Meet the founders of the UU Service Committee
A new book shares the stories of the founders of the UUSC.
Robert Dexter was on the staff of the American Unitarian Association, and his travels in Czechoslovakia in 1938 led to his successful efforts to convince the AUA to address the plight of refugees there. By early 1939, Martha Sharp and the Rev. Waitstill Sharp were in Prague aiding refugees. (The Sharps were named “Righteous Among the Nations” by Israel’s Holocaust Martyrs’ and Heroes’ Remembrance Authority in 2006 for their efforts to save Jews from the Nazis. See UU World, Summer 2006, for their story.)

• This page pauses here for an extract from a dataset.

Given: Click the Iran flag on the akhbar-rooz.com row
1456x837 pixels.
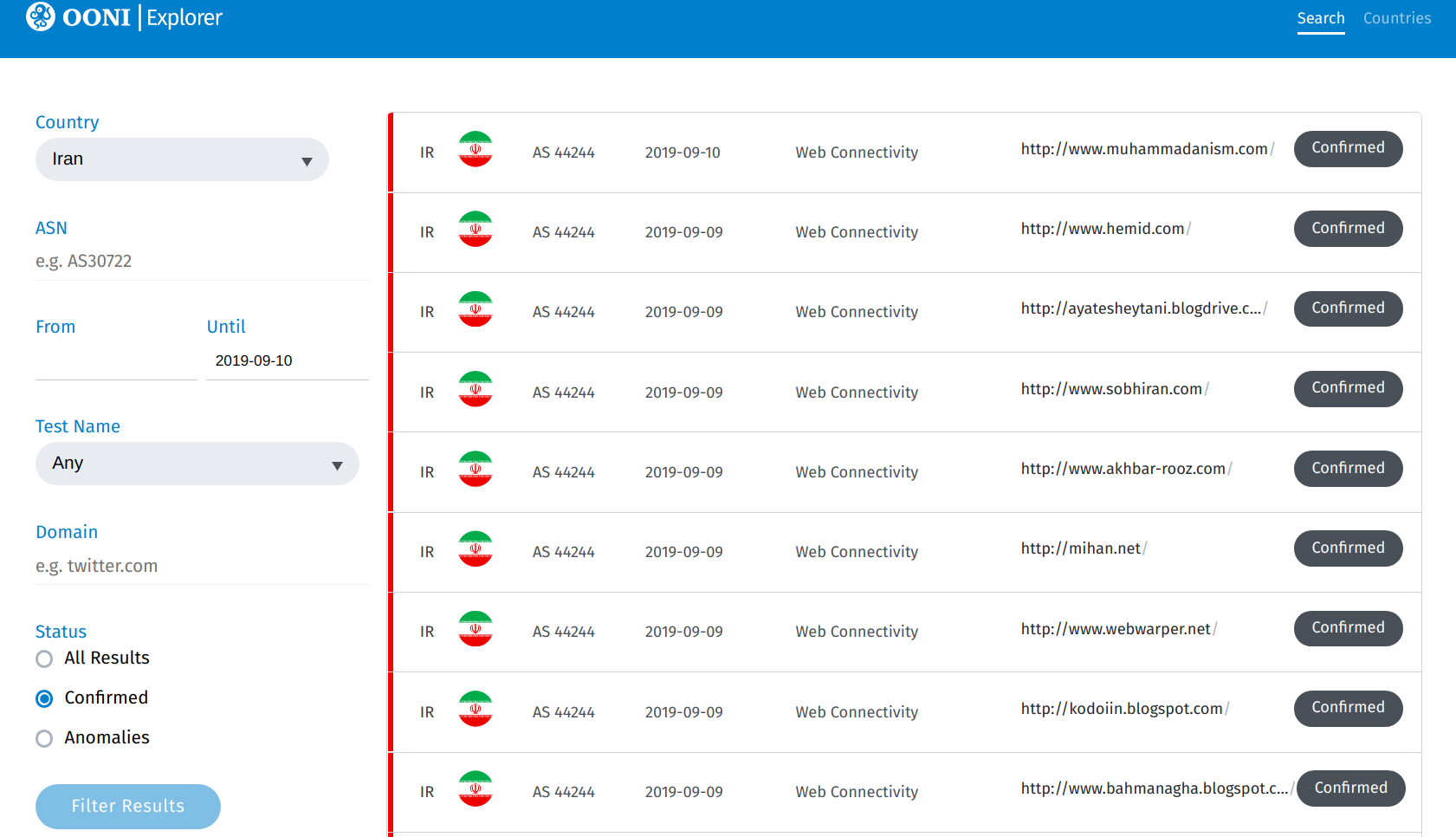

Subak writes, “I was surprised to come across records that showed that the Unitarians had tried to help at least two other families that were related to me. . . . That all these people relied on the Unitarians in some way struck me at first as a remarkable coincidence, but eventually it drove home how small the world of rescue really was.” Subak estimates that sixteen American Unitarians and collaborators worked in Europe, and later back in the United States, to help several thousand refugees escape. Rescue and Flight focuses on Elisabeth and Robert Dexter, Varian Fry, Charles Joy, Martha and Waitstill Sharp, and Herta and Noel Field, starting with work in Prague in 1939, proceeding to Lisbon and Marseille, and on to Geneva and elsewhere through 1945. The story of their heroic work includes not only bravery and narrow escapes, but also personality conflicts, professional jealousy, extramarital affairs, and accusations of communism, all carefully documented in the heavily annotated text.
Subak has written for the New Republic and Climatic Change. Rescue and Flight includes an afterword by the Rev. Dr. William F. Schulz.